• [WORK TO COMPLETE]:
Look at the entries below and restate word for word the lines from the first through the one that has "Task: Select the Rustjack target card".
(EXCERPTED DATA)
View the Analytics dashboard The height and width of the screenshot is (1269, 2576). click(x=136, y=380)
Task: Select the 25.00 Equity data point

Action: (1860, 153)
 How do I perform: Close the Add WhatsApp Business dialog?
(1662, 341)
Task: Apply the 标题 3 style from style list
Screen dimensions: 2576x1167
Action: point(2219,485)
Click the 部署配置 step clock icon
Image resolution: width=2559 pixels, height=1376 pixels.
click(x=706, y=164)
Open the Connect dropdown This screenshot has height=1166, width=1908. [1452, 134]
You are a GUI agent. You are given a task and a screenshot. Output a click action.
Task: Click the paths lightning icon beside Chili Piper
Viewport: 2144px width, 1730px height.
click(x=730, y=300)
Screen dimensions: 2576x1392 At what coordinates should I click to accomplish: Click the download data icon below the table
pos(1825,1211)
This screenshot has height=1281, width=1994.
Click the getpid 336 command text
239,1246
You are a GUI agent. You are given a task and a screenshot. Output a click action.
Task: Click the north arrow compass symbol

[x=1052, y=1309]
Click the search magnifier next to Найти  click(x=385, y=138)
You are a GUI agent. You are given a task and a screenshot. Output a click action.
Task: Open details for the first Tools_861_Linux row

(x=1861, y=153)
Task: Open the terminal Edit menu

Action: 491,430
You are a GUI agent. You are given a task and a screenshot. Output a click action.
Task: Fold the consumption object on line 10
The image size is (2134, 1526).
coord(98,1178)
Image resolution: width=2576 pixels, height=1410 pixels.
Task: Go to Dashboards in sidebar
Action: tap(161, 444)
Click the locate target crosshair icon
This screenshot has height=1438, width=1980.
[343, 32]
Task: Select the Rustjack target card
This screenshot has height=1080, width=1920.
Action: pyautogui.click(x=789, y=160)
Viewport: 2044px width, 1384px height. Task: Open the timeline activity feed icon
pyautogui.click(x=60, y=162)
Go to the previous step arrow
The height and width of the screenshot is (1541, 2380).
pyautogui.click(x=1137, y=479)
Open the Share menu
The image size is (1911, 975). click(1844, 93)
(End EXCERPTED DATA)
• [THE ANSWER]:
View the Analytics dashboard The height and width of the screenshot is (1269, 2576). click(x=136, y=380)
Task: Select the 25.00 Equity data point

Action: (1860, 153)
 How do I perform: Close the Add WhatsApp Business dialog?
(1662, 341)
Task: Apply the 标题 3 style from style list
Screen dimensions: 2576x1167
Action: point(2219,485)
Click the 部署配置 step clock icon
Image resolution: width=2559 pixels, height=1376 pixels.
click(x=706, y=164)
Open the Connect dropdown This screenshot has height=1166, width=1908. [1452, 134]
You are a GUI agent. You are given a task and a screenshot. Output a click action.
Task: Click the paths lightning icon beside Chili Piper
Viewport: 2144px width, 1730px height.
click(x=730, y=300)
Screen dimensions: 2576x1392 At what coordinates should I click to accomplish: Click the download data icon below the table
pos(1825,1211)
This screenshot has height=1281, width=1994.
Click the getpid 336 command text
239,1246
You are a GUI agent. You are given a task and a screenshot. Output a click action.
Task: Click the north arrow compass symbol

[x=1052, y=1309]
Click the search magnifier next to Найти  click(x=385, y=138)
You are a GUI agent. You are given a task and a screenshot. Output a click action.
Task: Open details for the first Tools_861_Linux row

(x=1861, y=153)
Task: Open the terminal Edit menu

Action: 491,430
You are a GUI agent. You are given a task and a screenshot. Output a click action.
Task: Fold the consumption object on line 10
The image size is (2134, 1526).
coord(98,1178)
Image resolution: width=2576 pixels, height=1410 pixels.
Task: Go to Dashboards in sidebar
Action: tap(161, 444)
Click the locate target crosshair icon
This screenshot has height=1438, width=1980.
[343, 32]
Task: Select the Rustjack target card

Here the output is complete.